At Lovatts we pride ourselves on producing crossword and puzzle magazines of the highest quality and we try our best to avoid errors. While we do always check our puzzles, the occasional mischievous gremlin sneaks in and upsets a clue.
A gremlin is a mythical creature, a cheeky invisible sprite responsible for causing unexplained disorder and confusion. According to most dictionaries, gremlins originated in the 1920s among RAF aviators and were blamed for the engine faults in aeroplanes. The word possibly derives from the Old English greme ‘to vex’.
It could also come from a blend of Irish gruaimin ‘ill-humoured little fellow’ and goblin.
The earliest recorded use of the word gremlin in print is in a poem published in a 1929 journal called Aeroplane, however aviation and history writer Dave Stern says that gremlins first appeared in 1923. Stern says that a British navy pilot who was rescued after crashing into the sea blamed little people for causing the crash. He explained that they jumped out of a Fremlin beer bottle and started messing with the flight controls. During World War II gremlins were blamed for many inexplicable aircraft accidents, on both sides of the conflict.

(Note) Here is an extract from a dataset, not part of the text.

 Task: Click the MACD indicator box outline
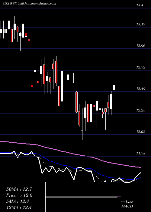[x=83, y=197]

Aviator Pauline Gower described Scotland as ‘gremlin country’ in her 1938 book The ATA: Women with Wings. She wrote ‘Scotland is a mystical and rugged territory where scissor-wielding gremlins cut the wires of biplanes when unsuspecting pilots were about’.
Author Roald Dahl, an ex-RAF pilot, called his first children’s novel The Gremlins. It was published in 1942 by Disney, but a revised version was published by Random House in 1943. In the story, the gremlins sabotage British aircraft in revenge of the destruction of their forest home.
He named female gremlins fifinellas, after the racehorse that won the Epsom Derby and the Epsom Oaks in 1916, the year Dahl was born. Baby gremlins were called widgets.
Since then, gremlins have featured in many stories, films and cartoons and have ventured outside of aircrafts and into other things, including on the rare occasion, our crossword books!
As you know, the best way to recognise evidence of gremlin activity is if there is an error in a puzzle that makes it frustrating, difficult or impossible to complete.Luckily, with our terrific team of compilers and checkers, gremlins are few and far between. Should you spot one, the best way to report it is via our website, by email or by letter.
Happy Puzzling!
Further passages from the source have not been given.